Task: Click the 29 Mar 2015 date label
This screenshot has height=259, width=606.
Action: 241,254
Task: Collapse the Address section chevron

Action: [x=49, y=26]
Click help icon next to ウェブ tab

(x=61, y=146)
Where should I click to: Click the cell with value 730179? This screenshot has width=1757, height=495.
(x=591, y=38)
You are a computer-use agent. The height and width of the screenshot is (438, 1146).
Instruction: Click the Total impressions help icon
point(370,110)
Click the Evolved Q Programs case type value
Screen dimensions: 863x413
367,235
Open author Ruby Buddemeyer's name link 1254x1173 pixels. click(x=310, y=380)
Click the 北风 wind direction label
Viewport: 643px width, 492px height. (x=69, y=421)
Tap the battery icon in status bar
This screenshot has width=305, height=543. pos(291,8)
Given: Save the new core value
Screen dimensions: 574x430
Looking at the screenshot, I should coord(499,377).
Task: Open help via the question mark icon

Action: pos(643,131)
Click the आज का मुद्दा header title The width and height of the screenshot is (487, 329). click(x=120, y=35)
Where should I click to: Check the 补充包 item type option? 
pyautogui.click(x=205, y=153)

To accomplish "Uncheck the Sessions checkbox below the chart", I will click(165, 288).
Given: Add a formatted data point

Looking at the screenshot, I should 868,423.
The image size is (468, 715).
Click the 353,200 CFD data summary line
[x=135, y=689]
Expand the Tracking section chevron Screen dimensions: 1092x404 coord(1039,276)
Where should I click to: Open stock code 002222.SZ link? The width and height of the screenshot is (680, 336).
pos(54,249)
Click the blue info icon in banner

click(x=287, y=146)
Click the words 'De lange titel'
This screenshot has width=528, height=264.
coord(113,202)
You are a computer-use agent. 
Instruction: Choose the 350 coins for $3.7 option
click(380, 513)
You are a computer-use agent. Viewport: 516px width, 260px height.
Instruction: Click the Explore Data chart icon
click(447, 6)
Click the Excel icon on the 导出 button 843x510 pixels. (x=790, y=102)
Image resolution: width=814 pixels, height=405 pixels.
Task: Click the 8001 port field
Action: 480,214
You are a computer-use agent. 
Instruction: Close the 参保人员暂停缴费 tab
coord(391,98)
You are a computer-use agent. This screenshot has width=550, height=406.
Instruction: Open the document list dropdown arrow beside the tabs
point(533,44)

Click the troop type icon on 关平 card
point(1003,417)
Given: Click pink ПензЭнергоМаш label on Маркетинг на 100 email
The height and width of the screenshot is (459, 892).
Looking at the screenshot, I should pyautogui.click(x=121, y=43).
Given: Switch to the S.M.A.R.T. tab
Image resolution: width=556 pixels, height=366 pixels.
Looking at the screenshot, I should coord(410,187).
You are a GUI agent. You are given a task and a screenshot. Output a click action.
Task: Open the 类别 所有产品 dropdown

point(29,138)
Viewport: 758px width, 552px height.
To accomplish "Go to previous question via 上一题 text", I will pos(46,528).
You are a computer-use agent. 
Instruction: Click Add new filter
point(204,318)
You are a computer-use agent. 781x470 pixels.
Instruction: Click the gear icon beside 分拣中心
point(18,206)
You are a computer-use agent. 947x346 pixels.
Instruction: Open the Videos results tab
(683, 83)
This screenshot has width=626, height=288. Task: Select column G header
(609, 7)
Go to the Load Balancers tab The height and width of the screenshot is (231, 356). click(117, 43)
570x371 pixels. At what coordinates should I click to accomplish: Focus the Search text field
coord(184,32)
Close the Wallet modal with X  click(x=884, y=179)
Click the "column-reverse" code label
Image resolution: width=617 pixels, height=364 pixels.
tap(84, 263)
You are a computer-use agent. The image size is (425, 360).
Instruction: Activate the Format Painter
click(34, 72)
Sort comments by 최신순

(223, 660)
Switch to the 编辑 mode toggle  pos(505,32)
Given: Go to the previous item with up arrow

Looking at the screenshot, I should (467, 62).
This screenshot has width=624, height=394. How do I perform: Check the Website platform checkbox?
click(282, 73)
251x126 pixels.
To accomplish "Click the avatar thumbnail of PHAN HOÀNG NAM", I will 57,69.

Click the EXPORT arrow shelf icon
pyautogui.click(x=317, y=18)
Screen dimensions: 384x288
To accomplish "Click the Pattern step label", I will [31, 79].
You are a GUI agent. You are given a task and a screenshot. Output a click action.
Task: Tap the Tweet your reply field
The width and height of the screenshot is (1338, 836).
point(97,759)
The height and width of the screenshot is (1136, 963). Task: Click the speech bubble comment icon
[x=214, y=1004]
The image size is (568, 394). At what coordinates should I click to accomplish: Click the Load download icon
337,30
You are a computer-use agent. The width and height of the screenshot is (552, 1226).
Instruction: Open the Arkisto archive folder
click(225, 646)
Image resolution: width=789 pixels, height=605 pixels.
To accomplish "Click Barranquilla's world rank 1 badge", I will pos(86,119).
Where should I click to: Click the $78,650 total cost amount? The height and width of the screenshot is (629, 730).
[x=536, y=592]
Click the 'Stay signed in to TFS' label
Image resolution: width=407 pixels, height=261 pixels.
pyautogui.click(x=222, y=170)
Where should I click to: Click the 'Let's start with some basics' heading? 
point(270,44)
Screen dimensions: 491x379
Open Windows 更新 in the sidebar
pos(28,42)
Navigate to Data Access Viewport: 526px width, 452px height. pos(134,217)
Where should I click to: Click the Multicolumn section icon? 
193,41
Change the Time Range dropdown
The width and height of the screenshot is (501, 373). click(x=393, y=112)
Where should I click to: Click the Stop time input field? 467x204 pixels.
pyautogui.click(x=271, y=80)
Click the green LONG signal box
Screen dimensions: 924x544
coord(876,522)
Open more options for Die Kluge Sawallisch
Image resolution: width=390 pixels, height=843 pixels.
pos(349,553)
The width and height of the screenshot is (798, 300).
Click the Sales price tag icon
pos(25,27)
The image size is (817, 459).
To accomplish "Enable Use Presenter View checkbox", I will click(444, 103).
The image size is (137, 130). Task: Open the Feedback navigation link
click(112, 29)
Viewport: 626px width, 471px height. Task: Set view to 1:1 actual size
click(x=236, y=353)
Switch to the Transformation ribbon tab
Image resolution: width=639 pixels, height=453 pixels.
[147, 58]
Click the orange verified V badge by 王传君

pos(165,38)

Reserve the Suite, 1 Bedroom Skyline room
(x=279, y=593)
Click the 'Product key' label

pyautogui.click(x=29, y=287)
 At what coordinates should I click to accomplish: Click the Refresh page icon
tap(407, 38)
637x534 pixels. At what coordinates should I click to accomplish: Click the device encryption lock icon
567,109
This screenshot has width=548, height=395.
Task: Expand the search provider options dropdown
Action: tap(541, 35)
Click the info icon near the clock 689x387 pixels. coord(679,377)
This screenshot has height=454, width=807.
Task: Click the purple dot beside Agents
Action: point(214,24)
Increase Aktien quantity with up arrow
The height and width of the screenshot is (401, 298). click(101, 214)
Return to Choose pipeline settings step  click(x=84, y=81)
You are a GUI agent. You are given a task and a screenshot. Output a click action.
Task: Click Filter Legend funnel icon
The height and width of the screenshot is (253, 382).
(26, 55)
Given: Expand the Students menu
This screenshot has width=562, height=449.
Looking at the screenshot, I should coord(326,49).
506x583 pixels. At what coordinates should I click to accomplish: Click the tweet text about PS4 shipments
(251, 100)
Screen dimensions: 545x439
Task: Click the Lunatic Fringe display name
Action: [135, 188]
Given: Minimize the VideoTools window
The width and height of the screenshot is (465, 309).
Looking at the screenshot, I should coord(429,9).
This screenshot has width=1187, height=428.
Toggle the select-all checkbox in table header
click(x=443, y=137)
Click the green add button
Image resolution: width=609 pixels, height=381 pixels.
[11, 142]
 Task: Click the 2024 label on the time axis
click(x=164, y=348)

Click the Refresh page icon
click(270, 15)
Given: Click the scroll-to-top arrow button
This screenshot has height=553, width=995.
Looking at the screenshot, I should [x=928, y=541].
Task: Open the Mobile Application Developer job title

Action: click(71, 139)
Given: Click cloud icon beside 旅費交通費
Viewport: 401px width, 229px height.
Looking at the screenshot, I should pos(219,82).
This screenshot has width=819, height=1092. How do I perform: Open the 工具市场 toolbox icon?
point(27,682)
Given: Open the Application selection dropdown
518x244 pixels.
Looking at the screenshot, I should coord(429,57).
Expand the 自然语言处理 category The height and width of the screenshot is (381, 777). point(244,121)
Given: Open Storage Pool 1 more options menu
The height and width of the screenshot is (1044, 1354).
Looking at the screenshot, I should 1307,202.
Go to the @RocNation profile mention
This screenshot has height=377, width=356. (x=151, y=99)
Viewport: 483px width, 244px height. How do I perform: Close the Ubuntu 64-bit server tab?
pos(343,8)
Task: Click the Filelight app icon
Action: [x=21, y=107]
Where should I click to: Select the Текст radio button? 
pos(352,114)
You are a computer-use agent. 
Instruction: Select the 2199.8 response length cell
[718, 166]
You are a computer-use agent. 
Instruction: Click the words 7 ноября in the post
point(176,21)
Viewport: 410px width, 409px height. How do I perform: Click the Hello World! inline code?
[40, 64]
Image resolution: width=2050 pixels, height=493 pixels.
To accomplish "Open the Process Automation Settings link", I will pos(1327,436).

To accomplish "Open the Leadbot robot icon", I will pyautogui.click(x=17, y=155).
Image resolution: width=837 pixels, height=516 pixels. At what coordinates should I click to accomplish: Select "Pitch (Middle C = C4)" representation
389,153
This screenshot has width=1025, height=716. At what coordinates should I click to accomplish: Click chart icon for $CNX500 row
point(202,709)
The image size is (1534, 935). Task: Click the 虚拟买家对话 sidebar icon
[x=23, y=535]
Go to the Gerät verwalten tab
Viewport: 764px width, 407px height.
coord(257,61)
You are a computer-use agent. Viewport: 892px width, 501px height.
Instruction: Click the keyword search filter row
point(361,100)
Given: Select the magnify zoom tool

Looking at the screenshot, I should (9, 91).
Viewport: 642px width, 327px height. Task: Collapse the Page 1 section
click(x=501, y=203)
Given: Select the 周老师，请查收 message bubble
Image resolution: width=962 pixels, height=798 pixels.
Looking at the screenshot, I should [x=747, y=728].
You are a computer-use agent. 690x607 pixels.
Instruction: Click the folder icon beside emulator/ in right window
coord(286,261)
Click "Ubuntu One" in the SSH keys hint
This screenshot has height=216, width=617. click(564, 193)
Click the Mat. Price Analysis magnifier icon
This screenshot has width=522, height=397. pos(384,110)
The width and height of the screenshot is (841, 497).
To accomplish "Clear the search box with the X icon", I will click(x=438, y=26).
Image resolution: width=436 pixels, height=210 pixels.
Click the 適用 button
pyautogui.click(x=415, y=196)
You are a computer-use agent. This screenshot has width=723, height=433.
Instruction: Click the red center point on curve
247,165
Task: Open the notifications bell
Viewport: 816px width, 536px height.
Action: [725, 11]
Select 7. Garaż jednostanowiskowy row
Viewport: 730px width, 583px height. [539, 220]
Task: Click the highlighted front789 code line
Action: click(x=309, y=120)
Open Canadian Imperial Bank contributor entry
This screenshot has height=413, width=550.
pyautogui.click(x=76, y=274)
= = = = =
» **ACTION ITEM**:
Return, exactly, the lines from the first line of the records above to the line containing "Expand the Tracking", both included.

» **RESPONSE TO THE EXERCISE**:
Task: Click the 29 Mar 2015 date label
This screenshot has height=259, width=606.
Action: 241,254
Task: Collapse the Address section chevron

Action: [x=49, y=26]
Click help icon next to ウェブ tab

(x=61, y=146)
Where should I click to: Click the cell with value 730179? This screenshot has width=1757, height=495.
(x=591, y=38)
You are a computer-use agent. The height and width of the screenshot is (438, 1146).
Instruction: Click the Total impressions help icon
point(370,110)
Click the Evolved Q Programs case type value
Screen dimensions: 863x413
367,235
Open author Ruby Buddemeyer's name link 1254x1173 pixels. click(x=310, y=380)
Click the 北风 wind direction label
Viewport: 643px width, 492px height. (x=69, y=421)
Tap the battery icon in status bar
This screenshot has width=305, height=543. pos(291,8)
Given: Save the new core value
Screen dimensions: 574x430
Looking at the screenshot, I should coord(499,377).
Task: Open help via the question mark icon

Action: pos(643,131)
Click the आज का मुद्दा header title The width and height of the screenshot is (487, 329). click(x=120, y=35)
Where should I click to: Check the 补充包 item type option? 
pyautogui.click(x=205, y=153)

To accomplish "Uncheck the Sessions checkbox below the chart", I will click(165, 288).
Given: Add a formatted data point

Looking at the screenshot, I should 868,423.
The image size is (468, 715).
Click the 353,200 CFD data summary line
[x=135, y=689]
Expand the Tracking section chevron Screen dimensions: 1092x404 coord(1039,276)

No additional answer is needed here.